The first two products for gene therapy in sickle cell disease are now on the market. That's an example of where this could be applied by removing a barrier to innovative contracting. Fortunately, we've gotten some regulatory relief on that. But this would codify that into law.

How will the work of your organization evolve over time?

We've focused a lot of energy on the multimillion-dollar therapies. And then there are the obesity drugs, which don't necessarily require huge investments, but the population is huge, so the impact on health care spending could be huge.

What would you like to see in such a situation?

Our position is that health insurers need the flexibility to make these decisions. Health insurers rely on expert panels in the form of pharmacy and therapeutic committees to review the available pharmacoeconomic evidence and make the right decisions for their patients. And employers have a vested interest in doing so. Government mandates and uniformity will not solve the problem. We really advocate for flexibility to meet the needs of the population.

Does it seem arbitrary if two consumers receive different results from their health insurance regarding coverage (approval or denial) for the same medication?

This is the world we live in. And this is the US healthcare system as it currently stands. There is a lack of uniformity.

So forcing complete harmonization would not be the right approach?

When we look at affordability, I don't think so. Our position has always been that you have to tailor the benefits and the design of the benefits to the population; and the needs of different populations are different. Simply paying more and paying for everything is not the reality.

How should healthcare leaders think about all this?

Our organization does a very good job of looking at the different stakeholders involved that could potentially be part of the solution.

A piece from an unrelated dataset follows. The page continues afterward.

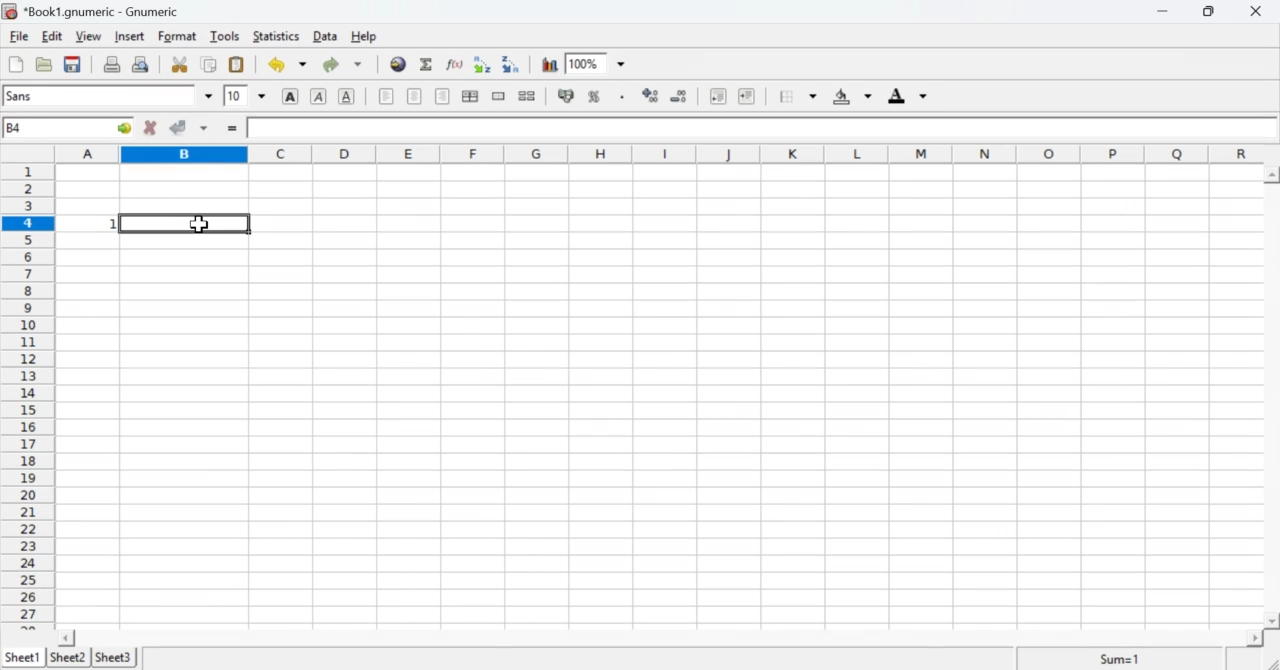  I want to click on Data, so click(327, 37).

For capital-intensive therapies, we've held two partnership forums, invitation-only working meetings where we bring together stakeholders, including patient representatives. And on the capital-intensive therapies, we bring together multiple stakeholders. I think they should be thinking about multi-stakeholder solutions. It's about sharing the burden of affordability across the system. That's how we need to look at it, I think.

Would you like to add something else?

On the topic of health inequalities, at the beginning of our work in this area, we published an article in our journal in November 2020 outlining four imperatives for managed care pharmacy. [“Reducing disparities in medication use: Responding to managed care pharmacy’s imperatives,” Journal of Managed Care Pharmacy, July 1, 2024] The first imperative is to generally recognize that there is racism in the health care system and inequities are part of the problem. So we've worked to raise awareness among our members. And we've also looked at benefit design and cost-sharing. Cost-sharing is a well-intentioned element of benefit design, but in today's environment, cost-sharing can be a barrier for patients. The Inflation Reduction Act has an element that addresses this. One big thing we've been advocating for is collecting and analyzing data on this issue. For years, especially on pharmacy bills, race and ethnicity weren't even captured. So that's another part of our platform: how do we make sure we get the data to address inequities? Medication adherence is also a big issue, with inequities by race, ethnicity, and socioeconomic status; that's going to be a priority for our organization, but fortunately we're addressing that.

Also, in terms of overall U.S. health spending, one factor is innovation in pharmaceuticals. We shouldn't lose sight of that: the fact that we now have gene therapy for sickle cell anemia, that we have drugs that can treat obesity – there is remarkable innovation happening, and we don't want payment policy to stifle innovation. But I saw a number from Reuters that said that in 2021, the average cost of an FDA-approved novel therapy [Food and Drug Administration]was $180,000, then $220,000 in 2022, and $230,000 in 2023. And when we think about balance, we must not hinder innovation.